About the Cover
The surface of an antigen-presenting cell (APC) displays a large array of peptides bound to a major histocompatibility molecule (pMHC). Yet, the specific pMHC against which a T cell is directed is often displayed at a very low (i.e., even single digit) copy number among 50,000 to 100,000 other pMHC molecules. These pMHC complexes comprise the same MHC molecule and similarly sized but distinct peptides. How can a T-cell scan and use its T-cell receptor (TCR) machinery to find a "needle in a haystack"? The solution has been achieved through the evolution of the αβ TCR as a mechanosensor. As a result, CD8 cytotoxic T lymphocytes (CTL) and CD4 helperT cells manifest extraordinary ligand sensitivity and specificity. This cover image offers an artist's rendition of MHC molecules projecting from the plasma membrane of an APC. In this case, only one peptide, represented by the small dot in yellow near the periphery of the circle, is the target of that TCR's specificity. Thus, the TCR must mediate T-cell recognition in a chemically complex environment with the ability to finely discriminate among peptides of like size and charge, including tumor antigens for effective elimination of cancers. This figure was rendered by Steve Moskowitz of Advanced Medical Graphics, Boston, MA. For details, see the Masters of Immunology article by Ellis L. Reinherz that begins on page 305 of this issue.

About the Master
Ellis L. Reinherz, MD, is a professor of medicine at Harvard Medical School (HMS) and chief of the Laboratory of Immunobiology and codirector of the Cancer Vaccine Center at the Dana-Farber Cancer Institute (DFCI). Dr. Reinherz is known for his basic research that has revealed key functional and structural discoveries about TCRs, including their CD3 signaling subunit components, and how the TCRs, along with the CD4 and CD8 coreceptor molecules that he identified, bind to the pMHC. More recently he and his colleagues have defined the TCR as an anisotropic mechanosensor, offering a physical solution to the longstanding question of how T cells can achieve rapid and specific sensing of a single peptide bound to an MHC molecule among a sea of unrelated peptides arrayed on the surface of an antigen-presenting cell with exquisite specificity and dynamic range. His findings on the molecular basis of adaptive immunity have implications for rational vaccine design and human immunotherapy efforts in the clinic. He has authored more than 400 research publications in human and murine immunology, spanning areas in basic and translational research. The development of OKT3, the first FDA-approved monoclonal antibody (mAb) in humans, resulted from his studies demonstrating the ability of the mAb to inhibit antigen-specific T-cell responses.

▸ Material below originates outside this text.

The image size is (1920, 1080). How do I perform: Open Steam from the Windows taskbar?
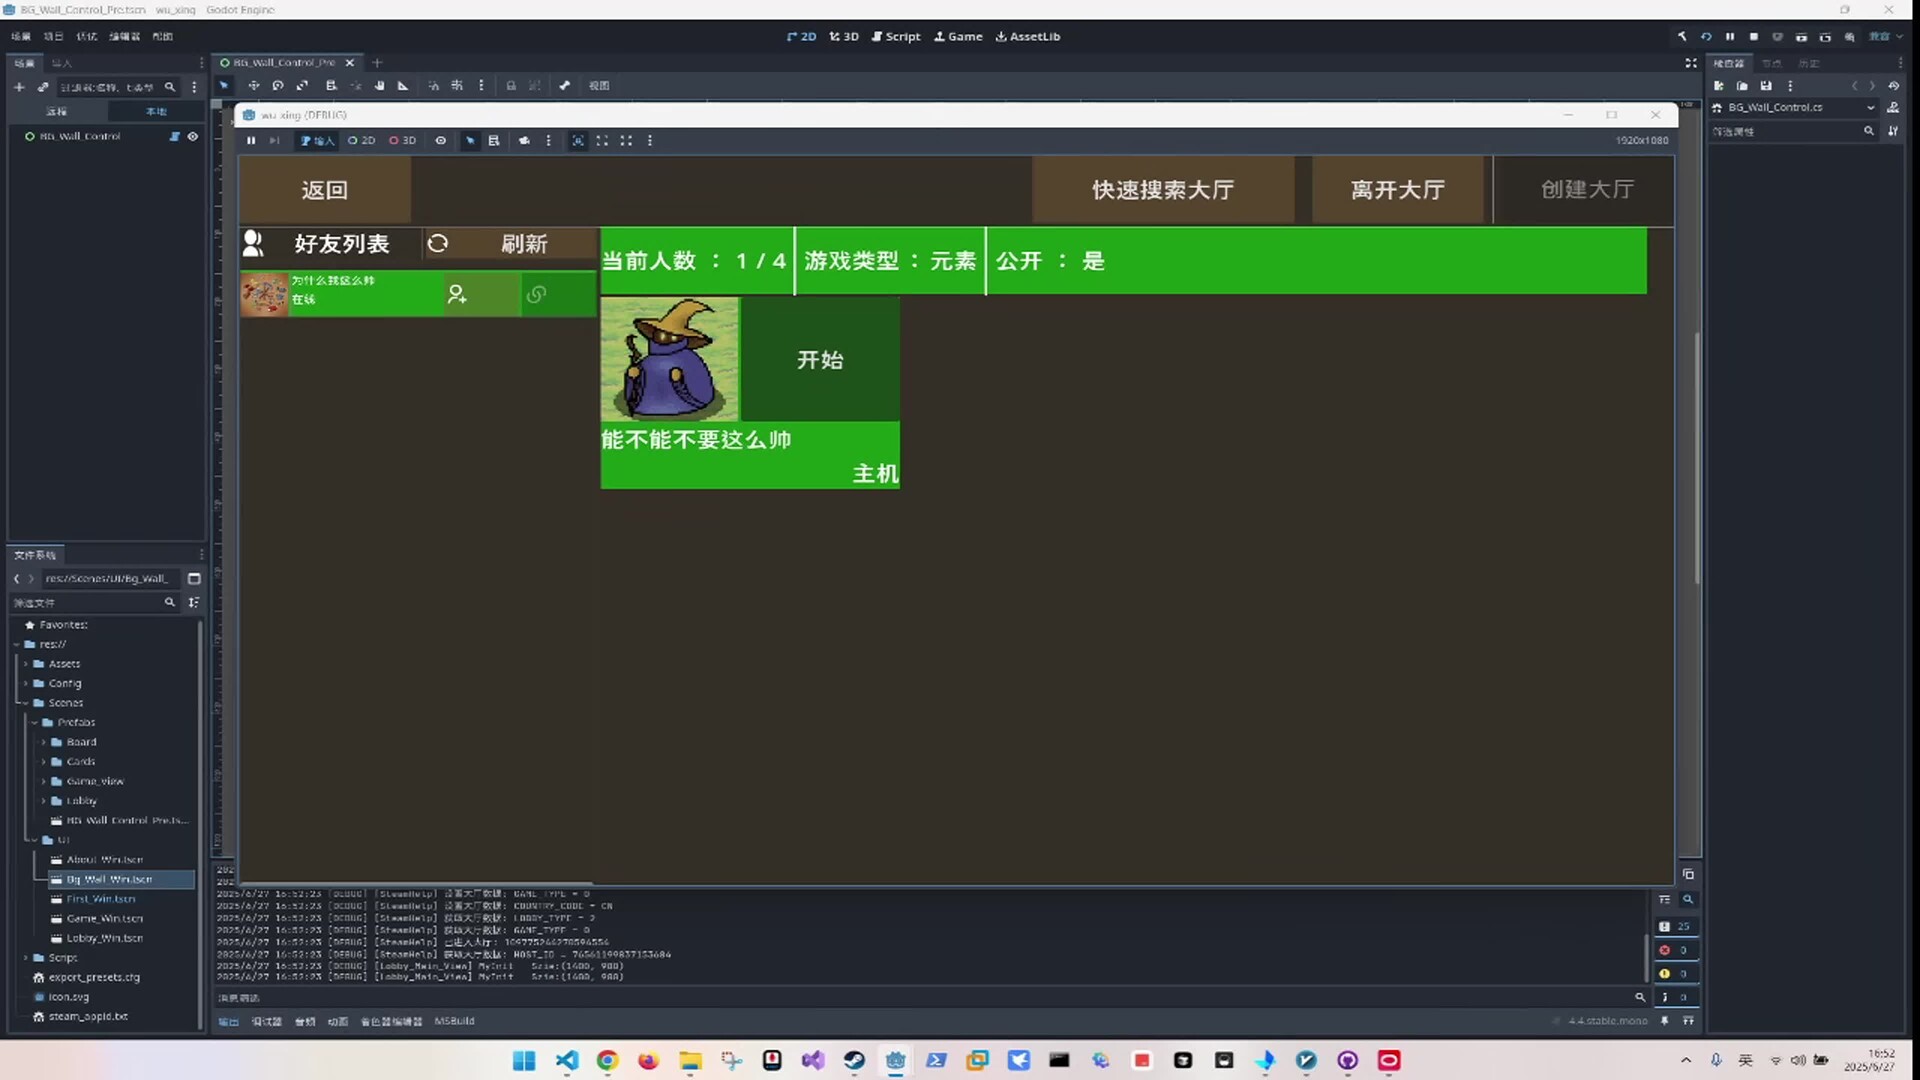click(x=854, y=1061)
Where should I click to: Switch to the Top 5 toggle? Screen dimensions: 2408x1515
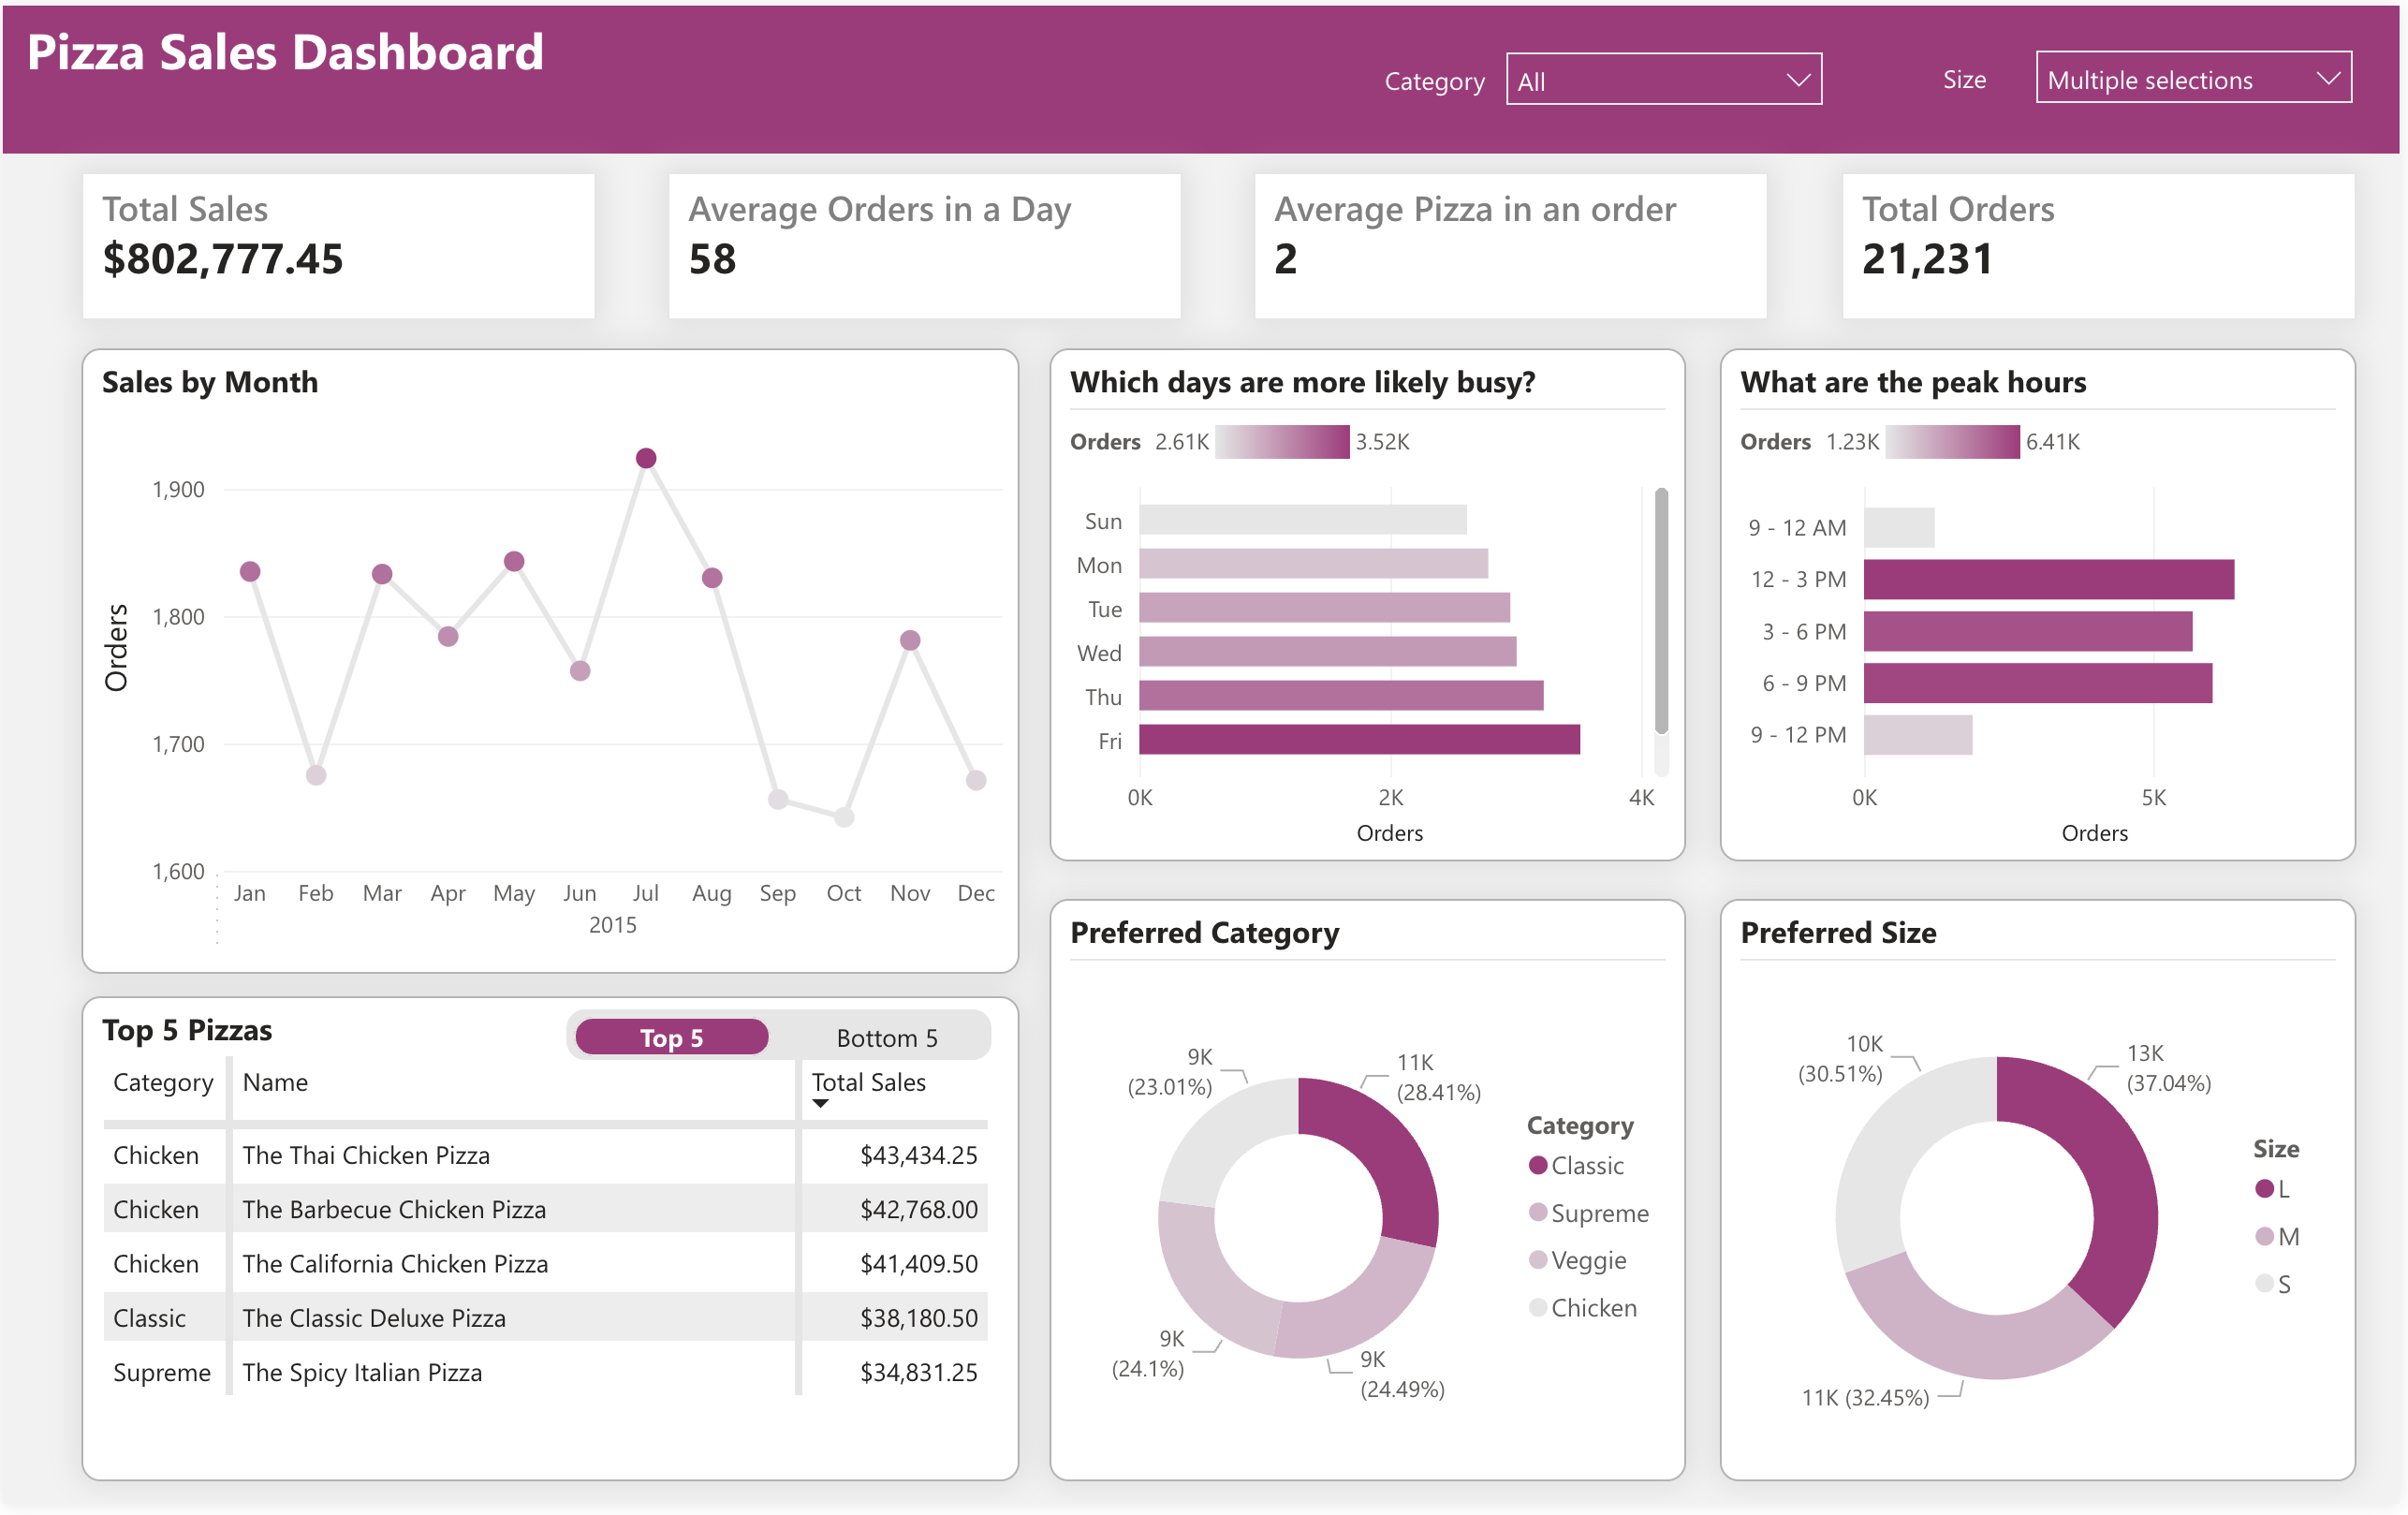point(671,1038)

Dr. Reinherz was born in Malden, MA, and is a distinguished alumnus of the Middlesex School in Concord, MA. He entered Harvard College in 1968 and graduated summa cum laude in 1971 with an AB degree. He received his medical degree from HMS in 1975. After completing his internship and residency at the Massachusetts General Hospital and a hematology fellowship at the Brigham and Women's Hospital, Dr. Reinherz pursued research training as a postdoctoral fellow in the laboratory of Stuart Schlossman. Subsequently he was recruited to join the faculty of DFCI and HMS as an assistant professor of medicine, and he has held the rank of HMS professor of medicine since 1994. Dr. Reinherz is a member of the editorial boards of several basic and clinical immunology journals; he is the coeditor of the T-cell biology section of Frontiers in Immunology. Currently he chairs the steering committee of the NIH Human Immunology Project Consortium. Dr. Reinherz is a member of the American Federation for Clinical Research, the American Society of Hematology, the American Society of Clinical Investigation, and the American Association of Immunologists (AAI). He is the recipient of the 2011 AAI Human Immunology Award.